Published online Aug 18, 2016. doi: 10.5312/wjo.v7.i8.481
Peer-review started: February 19, 2016
First decision: March 25, 2016
Revised: April 8, 2016
Accepted: June 1, 2016
Article in press: June 3, 2016
Published online: August 18, 2016
Processing time: 182 Days and 12 Hours
AIM: To determine the association of unstable pelvic ring injuries with trauma code status.
METHODS: A retrospective review of all pelvic ring injuries at a single academic center from July 2010 to June 2013 was performed. The trauma registry was used to identify level 1 and level 2 trauma codes for each injury. The computed tomography scans in all patients were classified as stable or unstable using the Abbreviated Injury Scale. Pelvic injury classifications in level 1 and level 2 groups were compared. Patient disposition at discharge in level 1 and level 2 groups were also compared.

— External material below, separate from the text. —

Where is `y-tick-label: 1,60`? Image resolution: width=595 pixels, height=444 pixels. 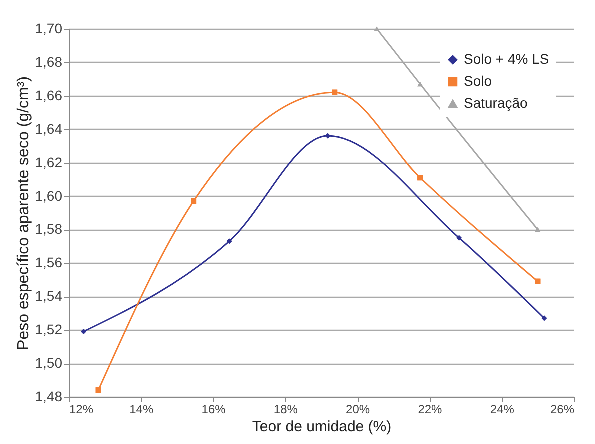
y-tick-label: 1,60 is located at coordinates (49, 196).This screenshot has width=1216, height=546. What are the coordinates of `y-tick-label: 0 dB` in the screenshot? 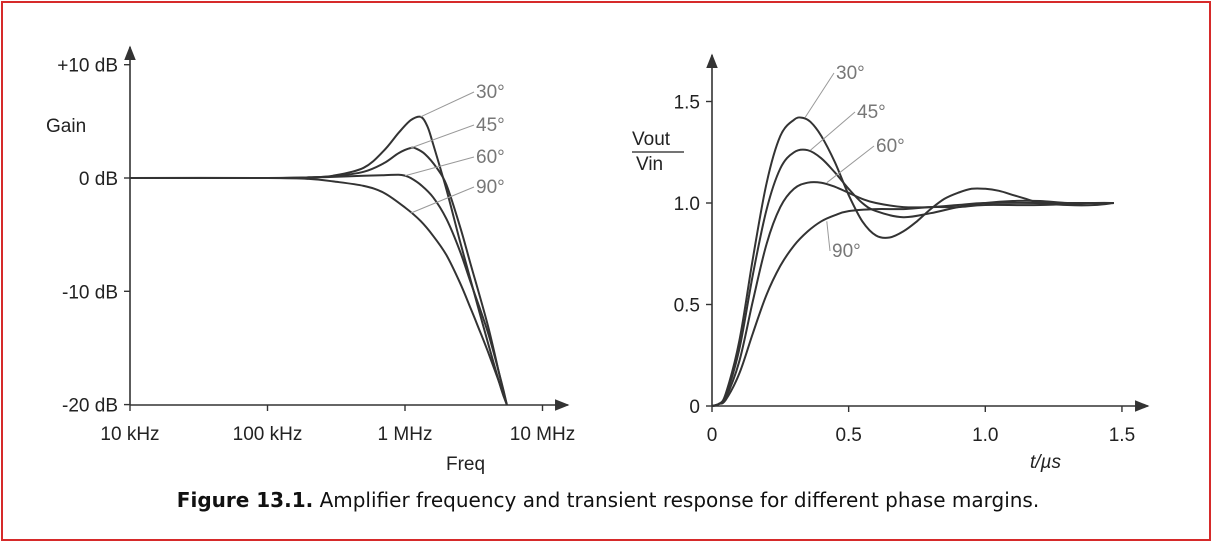 It's located at (98, 180).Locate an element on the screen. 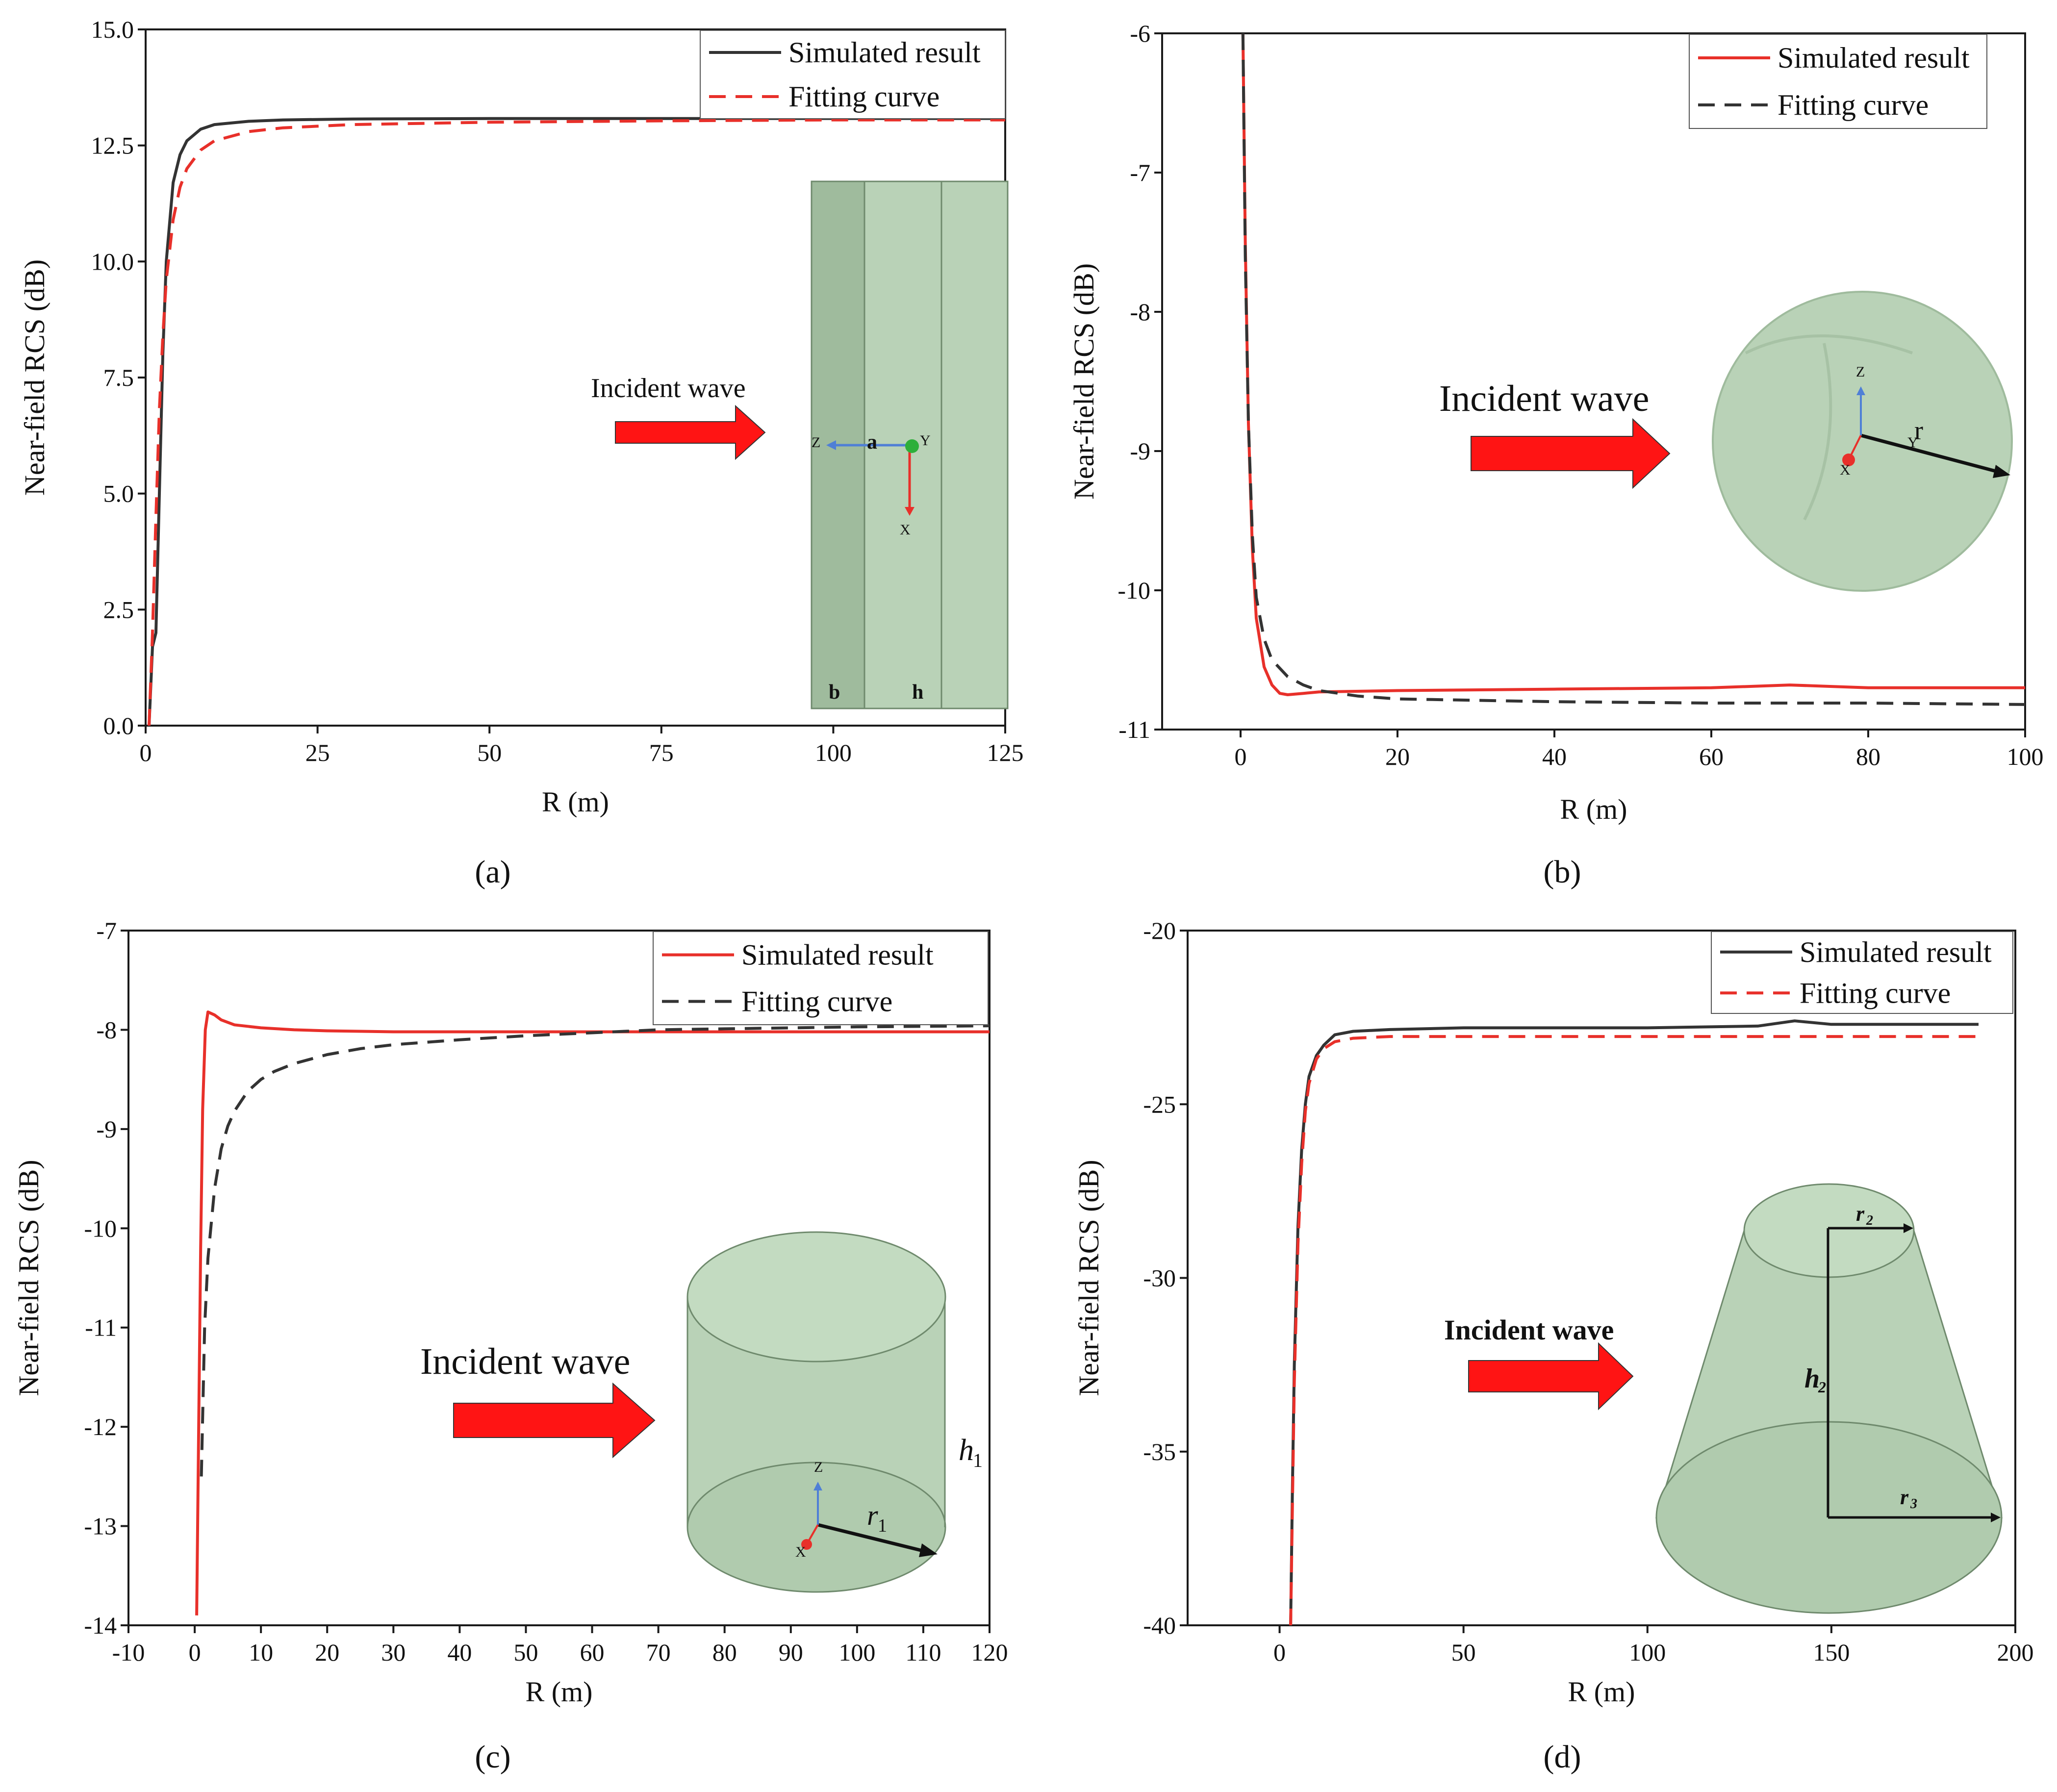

RESULTS: There were 108 level 1 and 130 level 2 blunt trauma admissions. In the level 1 group, 67% of pelvic injuries were classified as stable fracture patterns and 33% were classified as unstable. In the level 2 group, 62% of pelvic injuries were classified as stable fracture patterns and 38% were classified as unstable. level 1 trauma code was not associated with odds of having an unstable fracture pattern (OR = 0.83, 95%CI: 0.48-1.41, P = 0.485). In the level 1 group with unstable pelvic injuries, 33% were discharged to home, 36% to a rehabilitation facility, and 32% died. In the level 2 group with unstable pelvic injuries, 65% were discharged to home, 31% to a rehabilitation facility, and 4% died. For those with unstable pelvic fractures (n = 85), assignment of a level 2 trauma code was associated with reduced odds of death (OR = 0.07, 95%CI: 0.01-0.35, P = 0.001) as compared to being discharged to home.
CONCLUSION: Trauma code level assignment is not correlated with severity of pelvic injury. Because an unstable pelvis can lead to hemodynamic instability, these injuries may be undertriaged.
Core tip: The assignment of trauma level is important as it dictates the urgency of response and the size of the responding team. Because of the high morbidity and mortality from pelvic fractures, especially unstable pelvic fractures, it is critical that these injuries be appropriately triaged once discovered or suspected. Our study did not show an association between the severity of the pelvic ring injury and the trauma code level. This lack of an association suggests patients with significant pelvic injuries may be under-triaged. These injuries may benefit from a more severe trauma code status to prevent any undue morbidity or mortality.